Aim of the task>
Answer these questions about the forum post on separation below:
1. How soon is the poster's daughter leaving for college?
2. What does the poster say the husband would need to give up?
3. How many couples that the poster is fairly close to are splitting up?

Quoted passage>
::::::::::

# Just needed to talk to someone



## justabovewater (Jun 26, 2011)

Just when I think it's getting better, I fall into a puddle on the floor. It's especially bad on nights like tonight when the kids are gone. In one more week our daughter is leaving for college so it will just be my son and I, but he's at an age where all he wants to do is hang out with his friends. The loneliness is the worst part of separation. All I want to do is text my husband just to say hi, or I want to walk down the street a visit with him, both of which I don't do, but it's hard not to. On the one hand I want him to come back so badly, but when I think about him actually coming back to the marriage I get scared. It certainly could not go back to the way it was, but change is scary. I know there are a few things about myself that I need to change, but he would need to as well, like give up his online life which I don't think he'd be willing to do...it's that important to him. I just get so desperately lonely and I envision being alone the rest of my life. I am in NO hurry to be dating anyone right now, just my husband. This whole process is so overwhelmingly complicated and the rush of emotions is something I didn't realize I could feel all at one time. Does it seem that there's a divorce epidemic going on? I've learned of 6 couples that I'm fairly close to that are splitting up. Long term marriages too. What is happening?

::::::::::

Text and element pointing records
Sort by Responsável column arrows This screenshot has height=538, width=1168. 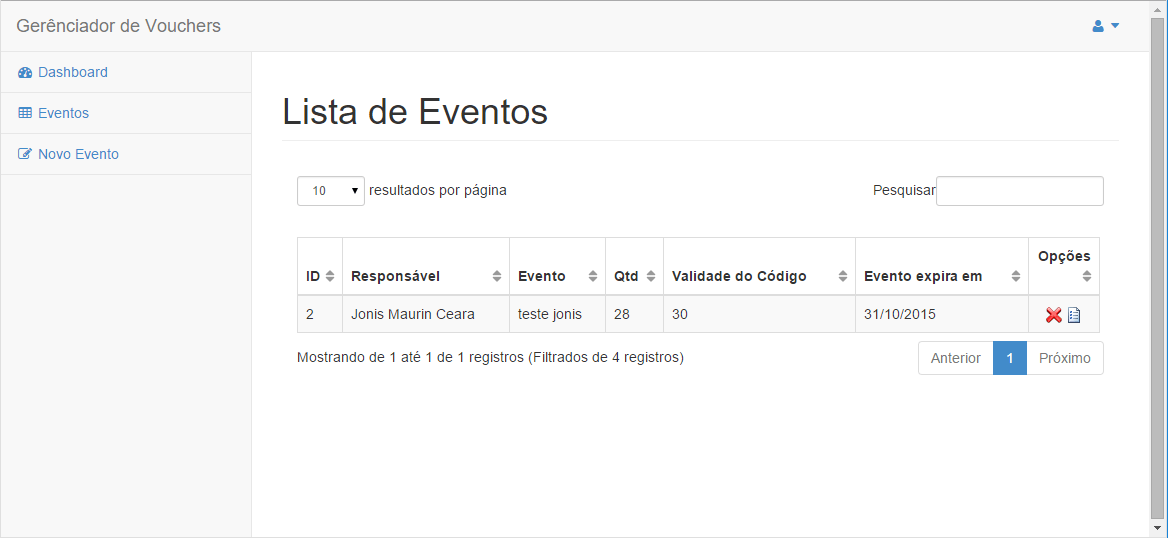pos(497,276)
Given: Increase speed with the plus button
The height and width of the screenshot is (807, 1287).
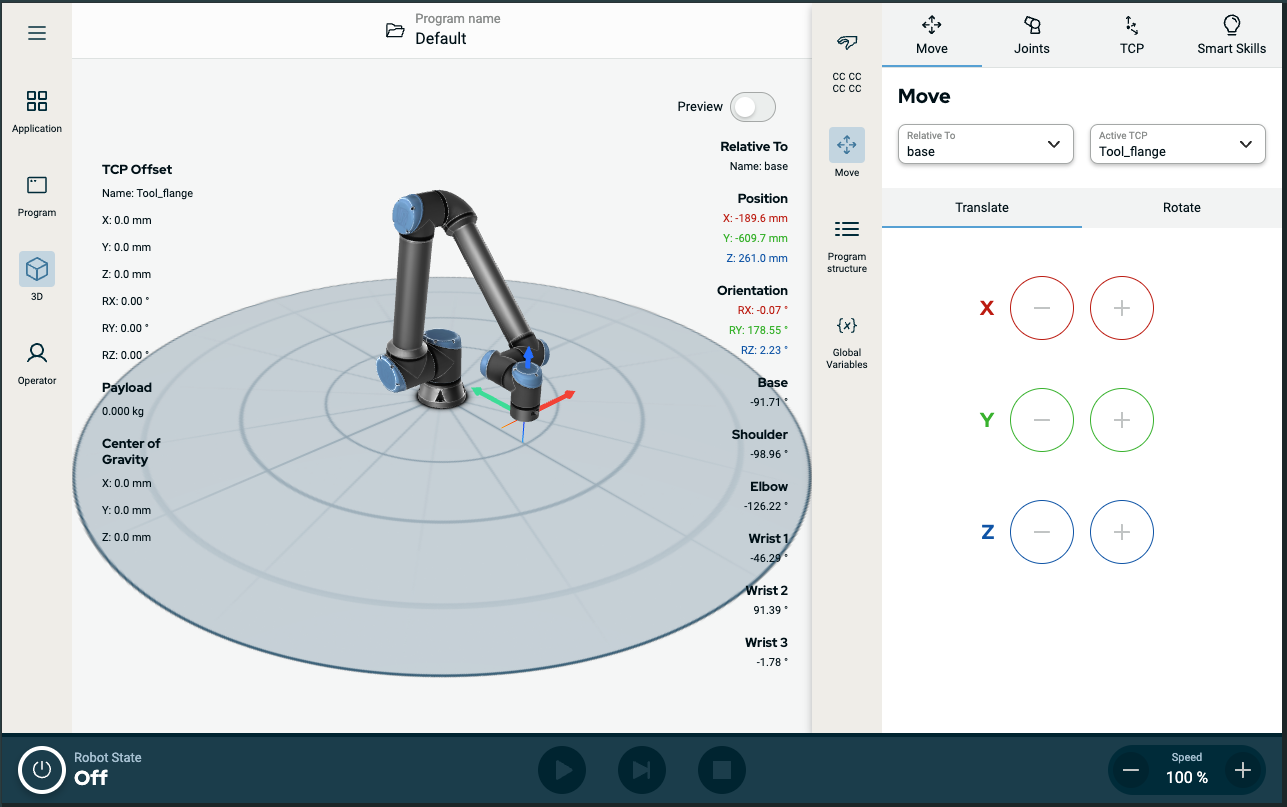Looking at the screenshot, I should point(1243,770).
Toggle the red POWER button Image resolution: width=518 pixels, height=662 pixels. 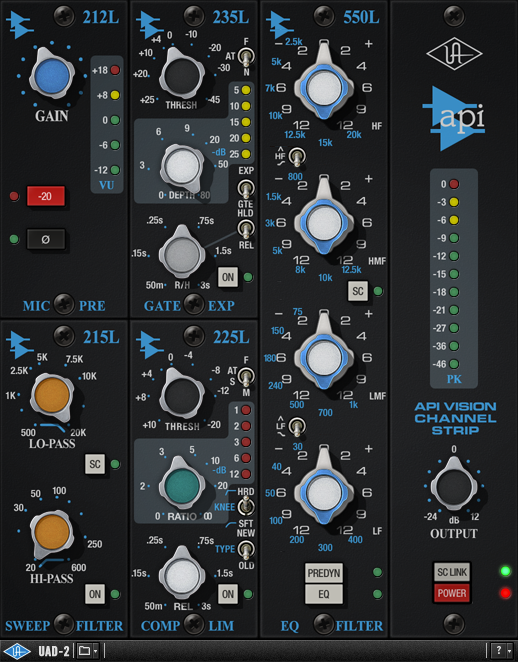click(x=452, y=593)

::::::::::

Response to this task>
1. In one more week.
2. His online life.
3. Six.